Introduction: Crohn`s disease (CD) is a chronic relapsing inflammatory bowel disease (IBD). It is characterized by a transmural granulomatous inflammation which can affect any part of the gastrointestinal tract. CD most commonly affects the ileum, colon or both. Despite biological treatment being associated with an improved health-related quality of life, patients still report impediment on daily activities during both flares and remissions.

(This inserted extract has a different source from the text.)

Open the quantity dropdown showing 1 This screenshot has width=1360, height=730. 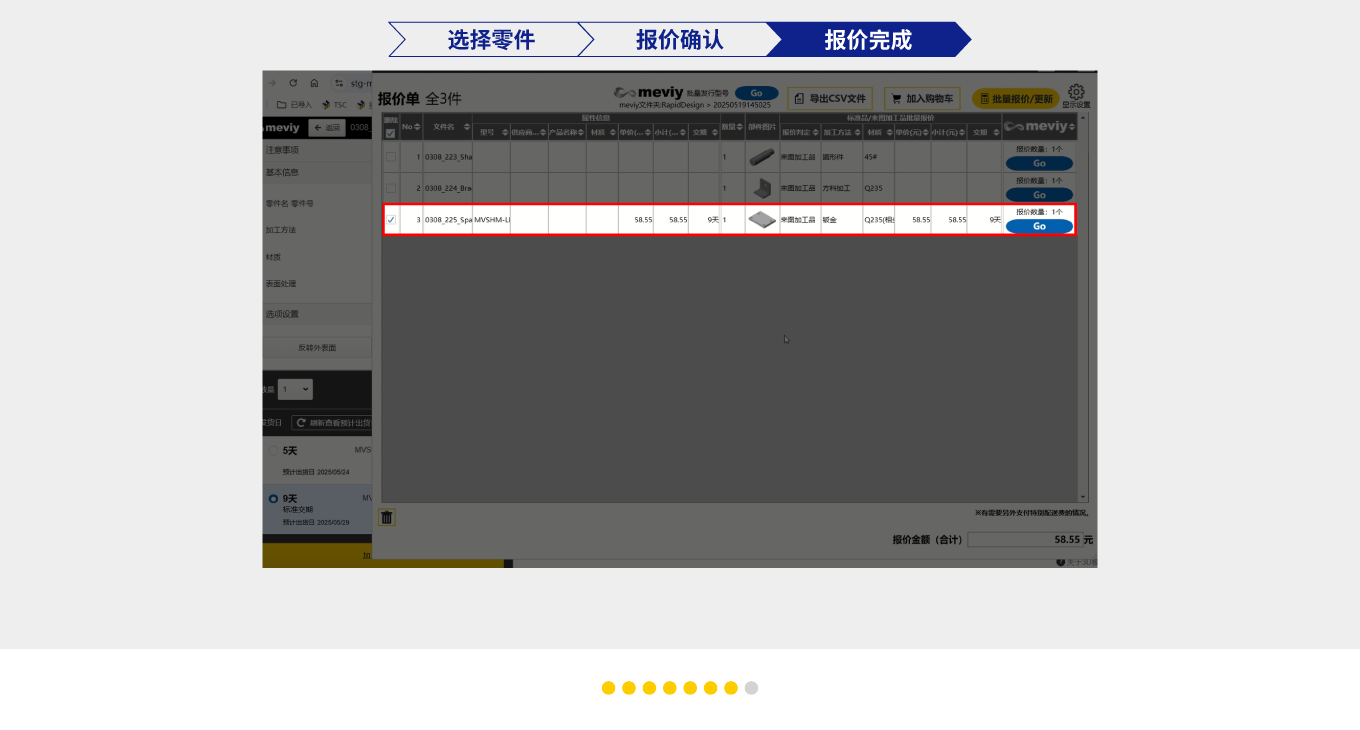point(297,390)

Materials and Methods: A case of a 41-year-old man with a history of IBD affecting pars duodeni, the small intestine and the colon (A3L3B2) is presented. Manifestations related to the disease such as abdominal pain and diarrhea appeared in 2015.Virtual colonoscopy and the biopsy from the ascending and transverse colon indicated typical development for Crohn`s disease. Due to the progression of CD, a therapy with Adalimumab (HUMIRA) was started. Symptoms such as coughing, sweating and subfebrile temperature appeared in 2017 - eight months after the biological treatment. The control endoscopic examinations indicated an impact on the upper gastrointestinal tract.

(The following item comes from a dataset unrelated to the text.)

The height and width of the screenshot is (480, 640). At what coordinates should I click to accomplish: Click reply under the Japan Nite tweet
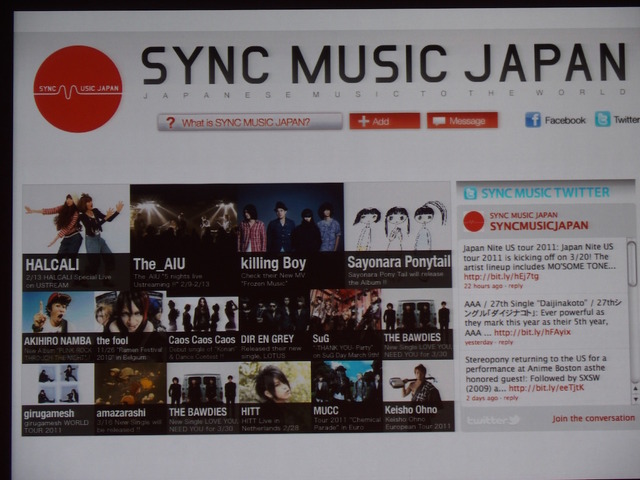(x=524, y=286)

Results: Biological therapy with Adalimumab (HUMIRA) was started. Eight months later the patient presented with respiratory symptoms. Mantoux and Interferon-Gamma Release Assays (IGRAs) results were negative excluding latent tuberculosis (LTBI). The results of chest X-ray imaging were normal. Therapy with Esomeprazole and antihistamines was started.
Conclusion: Crohn`s disease affecting both the upper and lower gastrointestinal tract indicates progression. Biological treatment is associated with an improved health-related lifestyle and all patients who are candidates should be studied to detect a possible LTBI, given that they constitute one of the groups at highest risk of developing tuberculosis.